Rem Koolhaas è il nuovo Curatore della 14 Biennale di Architettura di Venezia: chi è e cosa c’è da aspettarsi
«L'Architettura è un miscuglio indistinto di conoscenza antica e pratica del contemporaneo, un modo goffo di guardare al mondo ed un mezzo inadeguato per operare su di esso» così definisce l’Architettura Rem Koolhaas, senza alcun ombra di dubbio, una delle personalità più influenti e complesse della cultura architettonica mondiale a partire dalla fine degli anni Ottanta, sia per i progetti ideati e realizzati in tutto il mondo, che per una serie di opere teoriche che hanno cambiato decisamente il nostro modo di leggere e guardare l’architettura nel paesaggio metropolitano.
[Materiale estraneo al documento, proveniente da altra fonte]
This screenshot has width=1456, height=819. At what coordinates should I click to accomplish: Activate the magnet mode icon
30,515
Sono quarant’anni che l’architetto olandese, classe 1944, detta legge nell’universo dell’architettura internazionale, sull’accademia e sui media, sugli appalti e sulle mode. Dal Messico alla Cina al Medioriente dietro ogni architetto emergente, dietro ogni festival e ogni nuova rivista c’è lui. Gli studenti più svegli da Harvard a Teheran imitano il suo modo di scrivere e di presentare analisi e progetti: fotomontaggi volutamente kitsch o pastiche allegorici per rappresentare le architetture, affiancati a grafici e statistiche, e utilizzo della grafica e delle immagini dei quotidiani e settimanali in un meccanismo di ironica informativa sugli evidenti luoghi comuni della modernità.
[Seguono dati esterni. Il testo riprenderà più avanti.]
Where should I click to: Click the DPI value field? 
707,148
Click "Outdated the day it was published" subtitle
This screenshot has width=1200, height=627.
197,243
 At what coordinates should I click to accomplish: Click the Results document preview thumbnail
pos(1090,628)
Archistar per eccellenza (termine che peraltro lui ha sempre rifiutato «è un'invenzione di un gruppo di giornalisti pigri»). Ma non è una semplice archistar, di quelle anche più note al pubblico generalista come Zaha Hadid, che si accaparrano commesse in tutto il mondo e declinano in infinite varianti un’unica idea piazzandola in ogni contesto; al contrario, le sue architetture non hanno una matrice estetica che le accomuni, esse sono sempre delle singolarità che tentano di fornire una risposta universale ad un problema locale e puntuale. Koolhaas ha attraversato tutta la Postmodernità da attore protagonista e colto intellettuale. Nei suoi progetti però non compaiono citazioni formaliste e storiciste: ogni progetto è l'occasione per proporre nuove soluzioni distributive o tipologiche, non per cercare un linguaggio-griffe. Una riflessione disincantata sulla condizione di postmodernità fa emergere appunto la statura di Koolhaas come critico della realtà (statura confermata da fortunate pubblicazioni e taglienti pamphlet) con le sue analisi dei rapporti tra politica e architettura, con le stimolanti considerazioni sulla città contemporanea e sul ruolo dell’architetto oggi.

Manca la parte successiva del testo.